CPU climbs up if haproxy runs for more than a few minutes

Due to a bit of historical accident (related to the absense of the resolvers server option on older versions of haproxy), we currently reload config, restarting the haproxy worker process, approximately every minute. I’m looking at making better use of resolvers so we only reload when configuration actually changes, however I’ve run into a bit of a roadblock.

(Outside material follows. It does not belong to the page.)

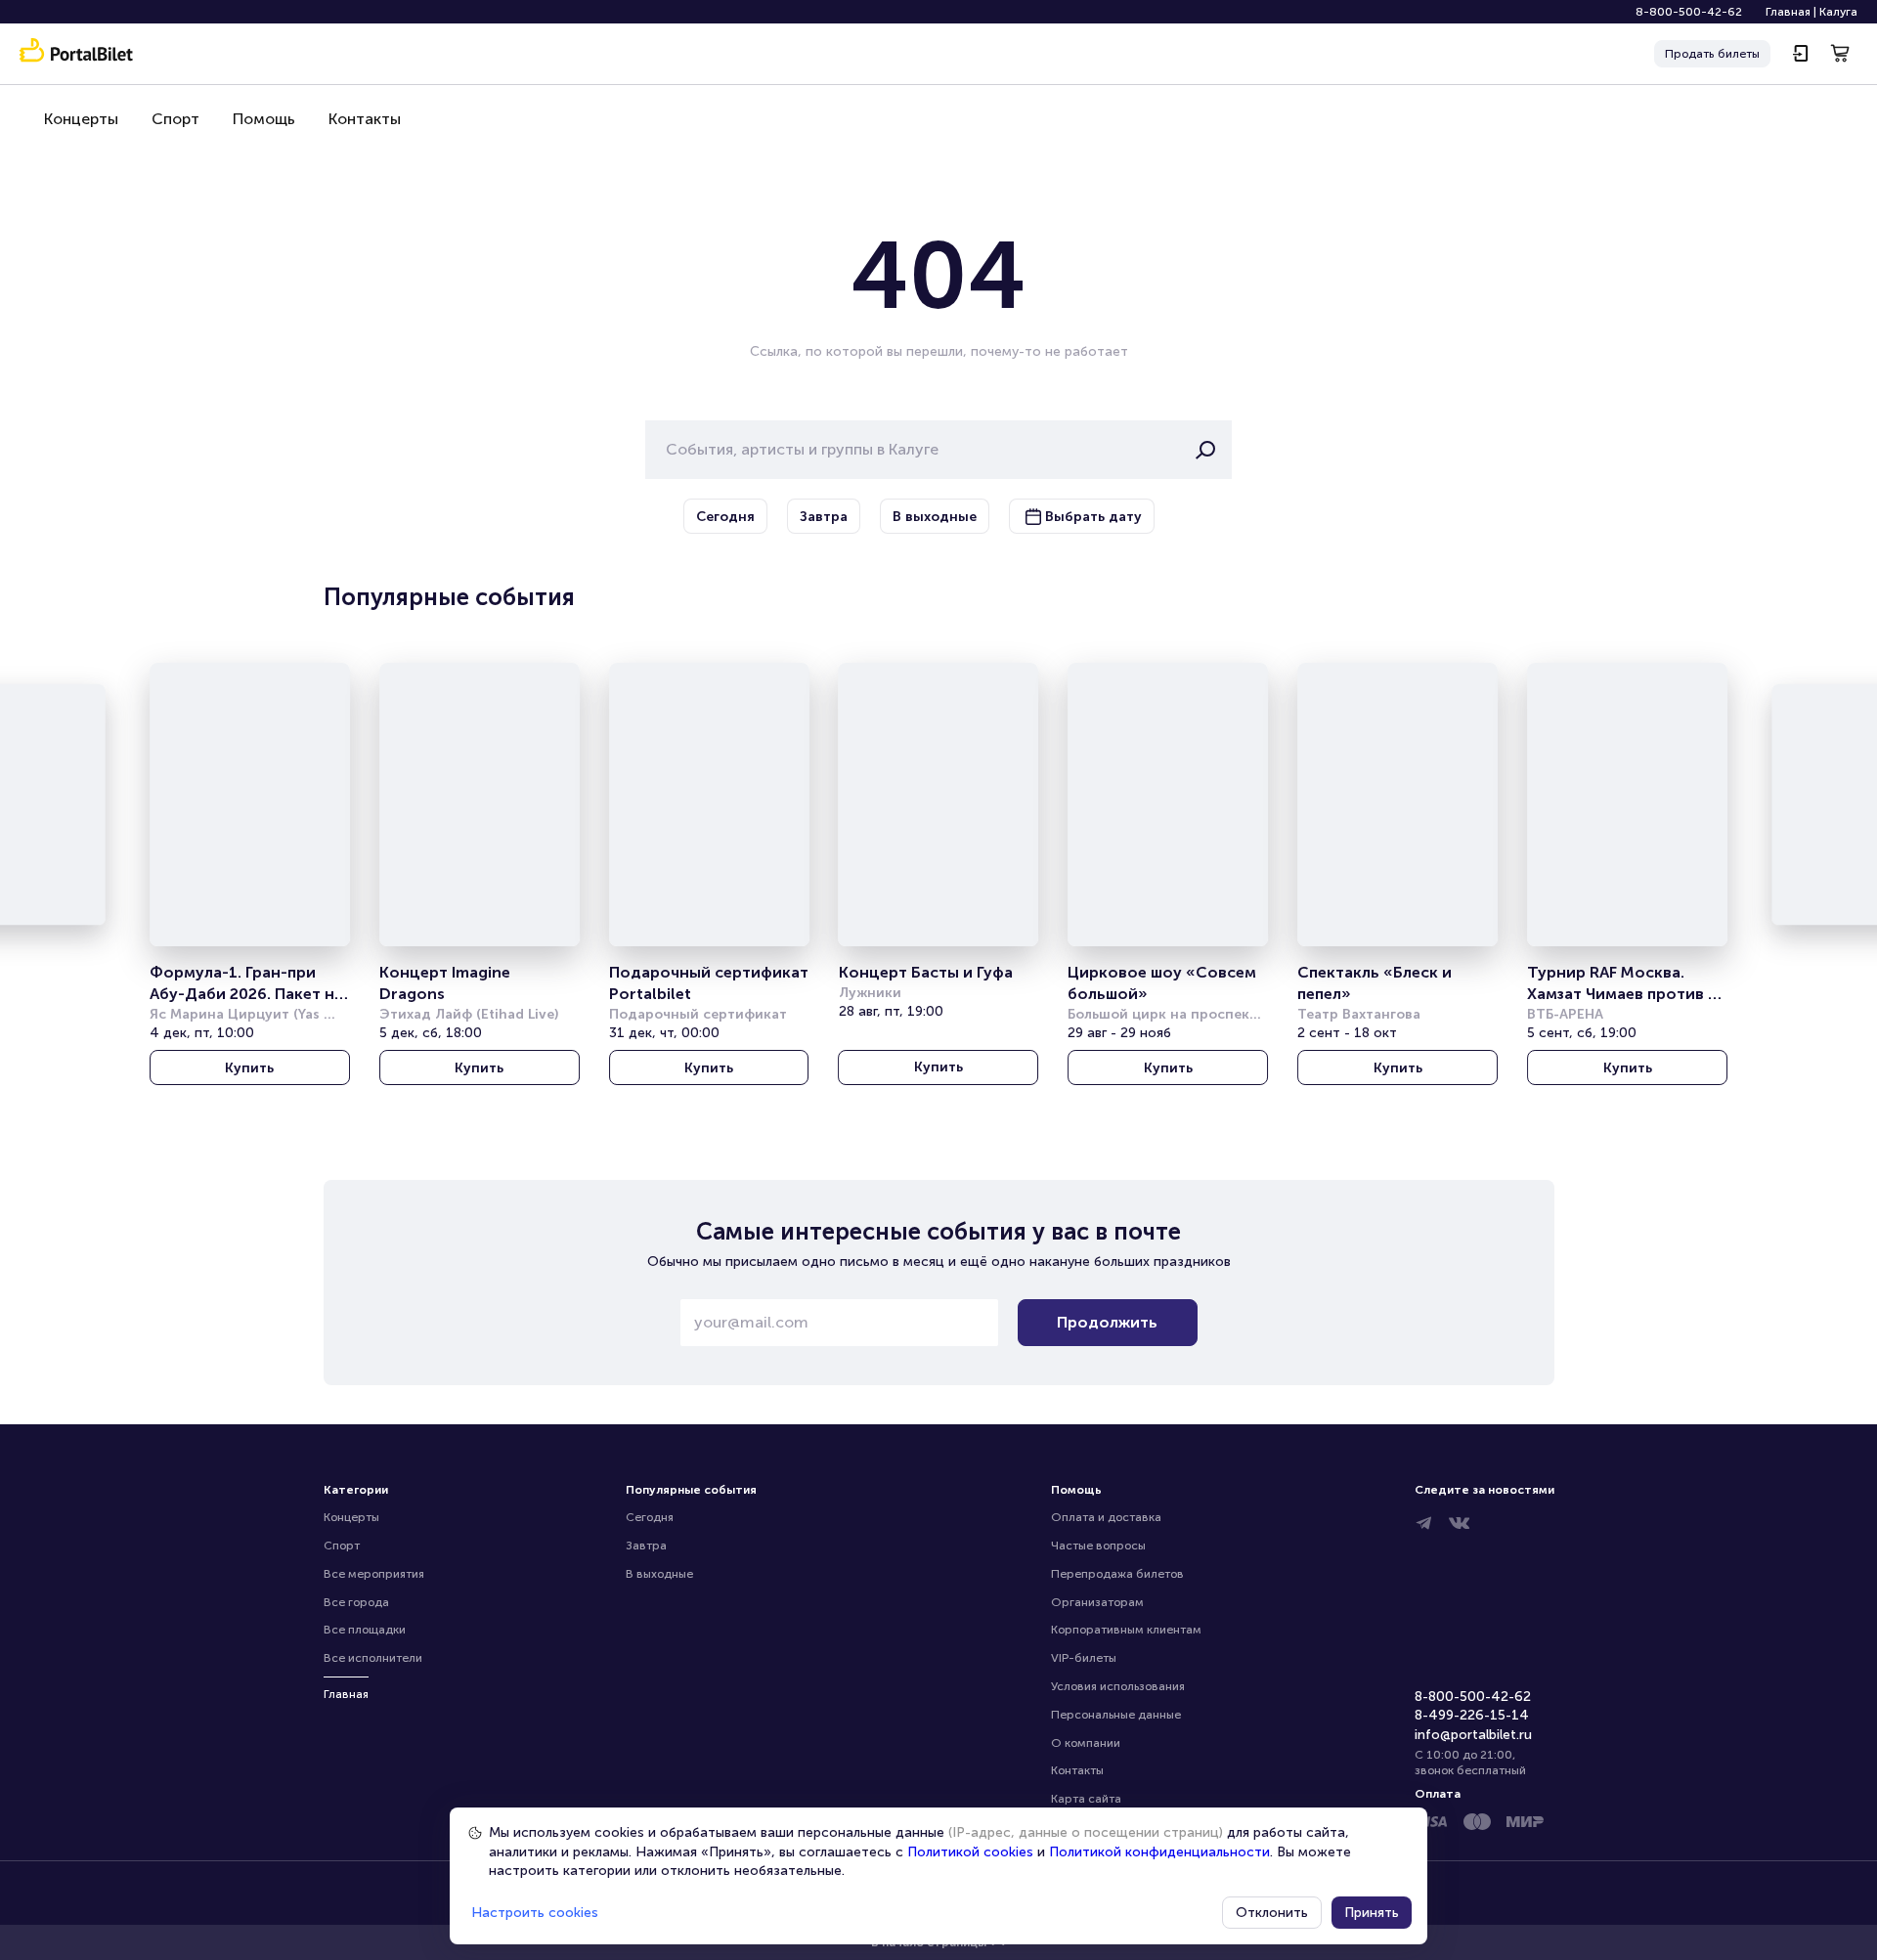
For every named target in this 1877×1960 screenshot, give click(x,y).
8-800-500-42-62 (1689, 12)
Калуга (1838, 12)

If the haproxy runs for more than a few minutes without being restarted, the CPU usage steadily climbs until haproxy is using 100% of available CPU. Unfortunately, I haven’t been able to reproduce this in non-production environments, and for obvious reasons I want to avoid this situation in production.

I have encountered an issue like this in the past, and looking at perf results, most of the cpu time was spent on operations on an LRU cache. I think it is the pattern LRU cache.

We do have regex acls that match urls that have a random id in them, and I’m wondering if that is causing the cache to fill up and we are spending a lot of CPU adding and removing entries from the cache.

Any suggestions on how to reduce CPU usage if the process runs a long time? Having to restart the process every minute seems like a really hacky solution.

And is this something I should make a bug report for?

Could you provide the “haproxy -vv” output to know what is your release version?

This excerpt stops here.